[Begin]

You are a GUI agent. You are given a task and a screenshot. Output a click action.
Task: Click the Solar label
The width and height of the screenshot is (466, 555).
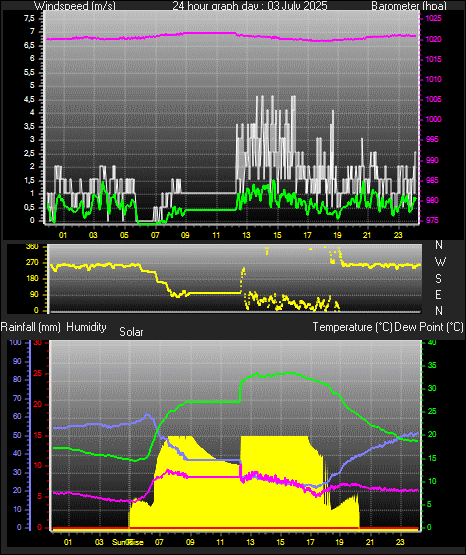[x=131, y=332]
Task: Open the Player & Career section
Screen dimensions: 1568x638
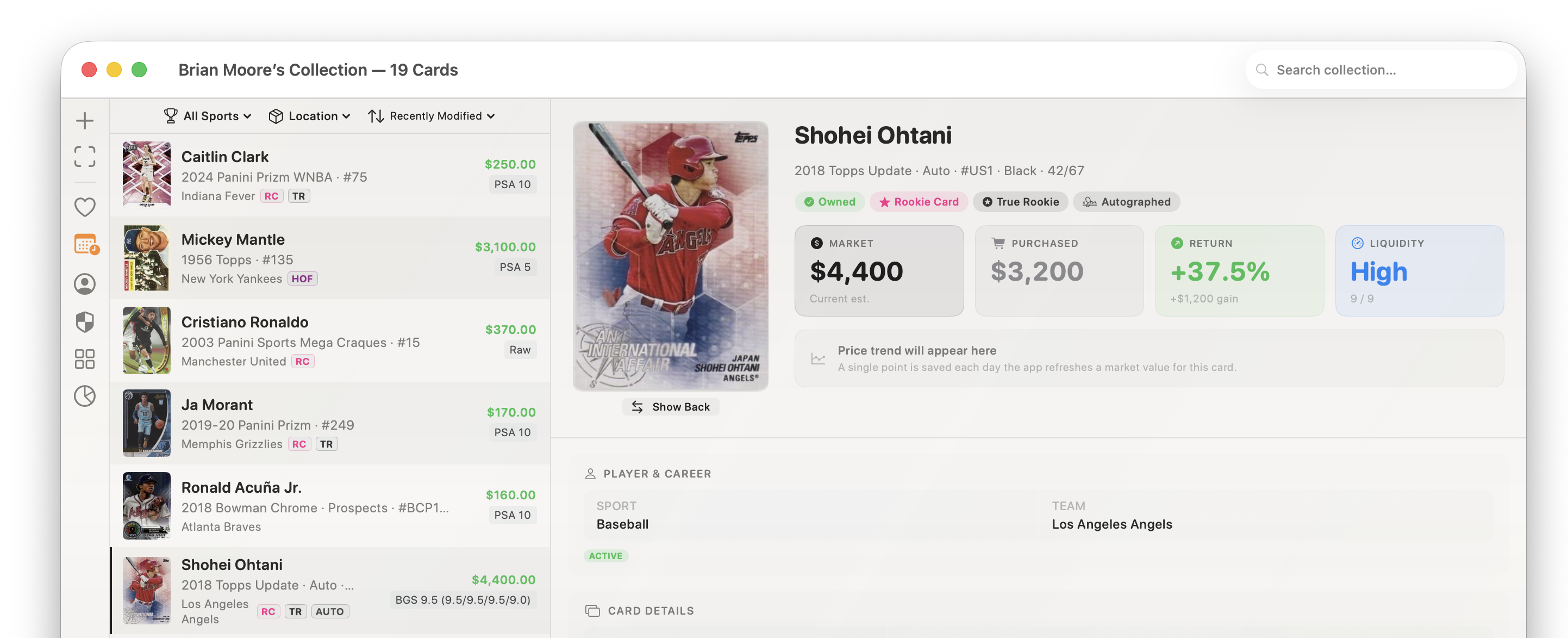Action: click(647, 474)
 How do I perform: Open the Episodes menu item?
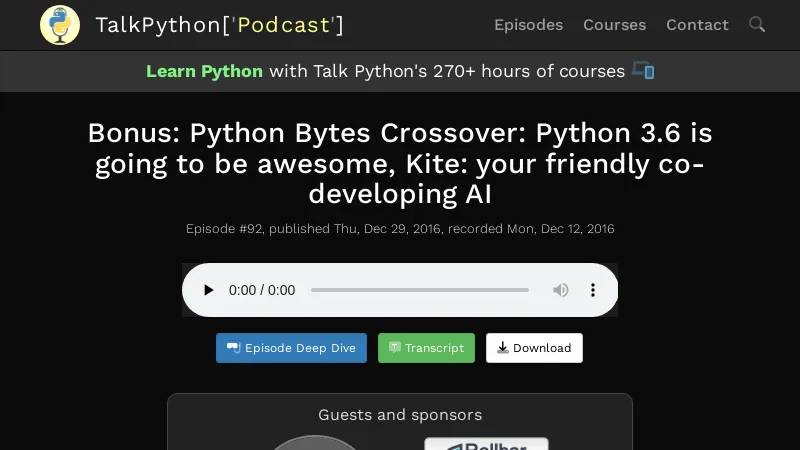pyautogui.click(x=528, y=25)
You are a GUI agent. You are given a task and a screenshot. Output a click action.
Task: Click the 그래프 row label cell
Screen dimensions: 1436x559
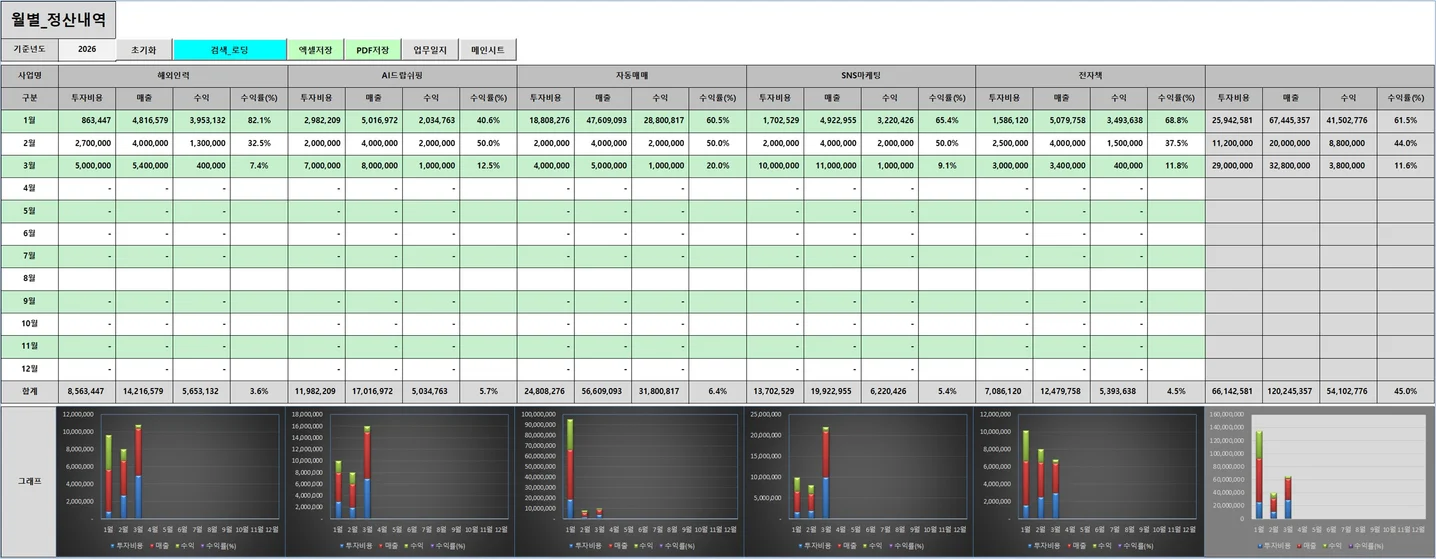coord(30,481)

[End]

**Direction**: Return every line of the listing above word for word, but leave out the pictures.

**The answer**:
You are a GUI agent. You are given a task and a screenshot. Output a click action.
Task: Click the Solar label
The width and height of the screenshot is (466, 555).
[x=131, y=332]
Task: Open the Player & Career section
Screen dimensions: 1568x638
Action: click(647, 474)
 How do I perform: Open the Episodes menu item?
pyautogui.click(x=528, y=25)
You are a GUI agent. You are given a task and a screenshot. Output a click action.
Task: Click the 그래프 row label cell
Screen dimensions: 1436x559
coord(30,481)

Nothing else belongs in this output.